* Start *
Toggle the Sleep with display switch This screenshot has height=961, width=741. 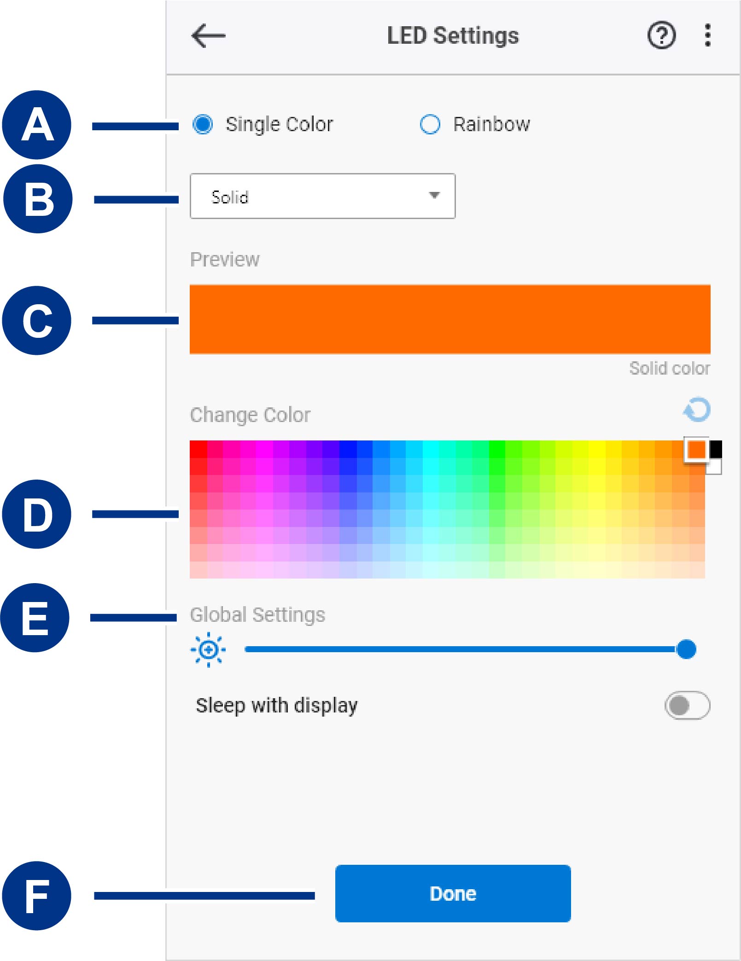pos(687,705)
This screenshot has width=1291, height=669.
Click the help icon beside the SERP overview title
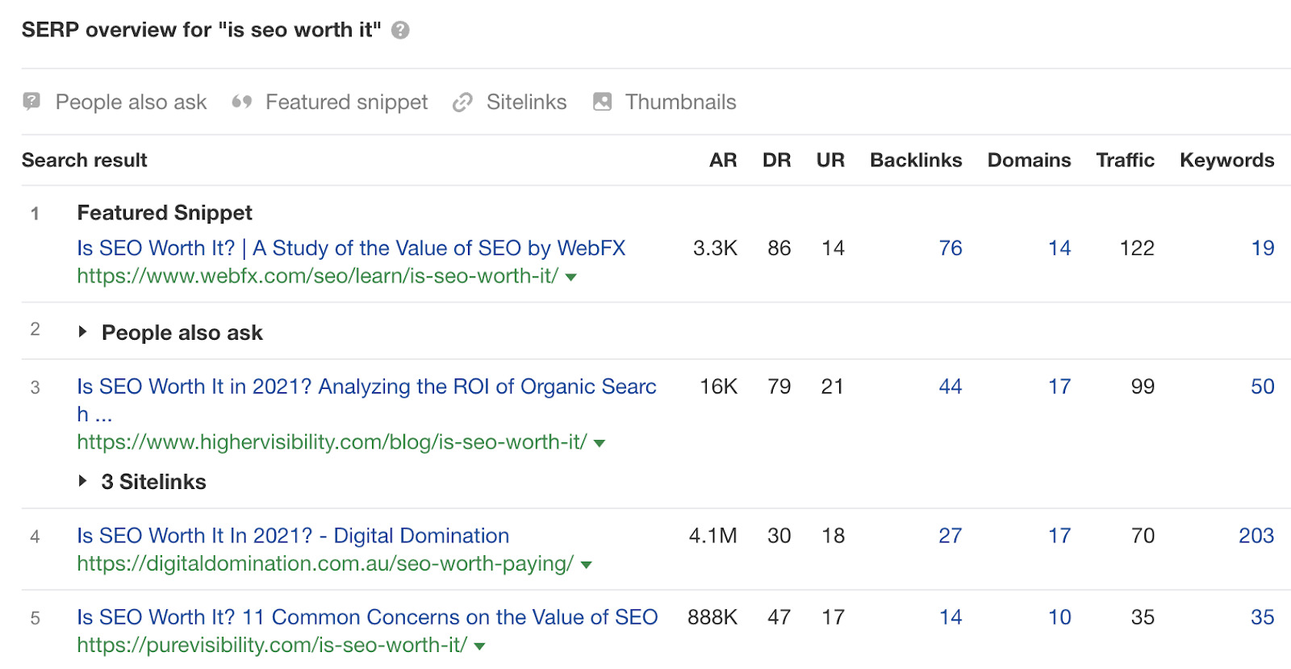click(399, 29)
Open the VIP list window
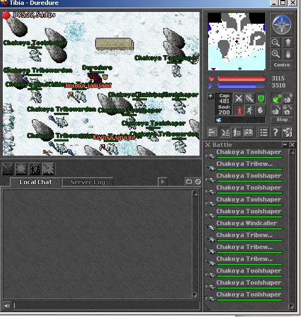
* End *
Write out the rows above word for word, starting at the line that contains "This screenshot has width=1291, height=669." and continuing through the end of the rows. Leave the pictures out of your answer.

• _Complete output_:
This screenshot has width=1291, height=669.
Click the help icon beside the SERP overview title
click(399, 29)
Open the VIP list window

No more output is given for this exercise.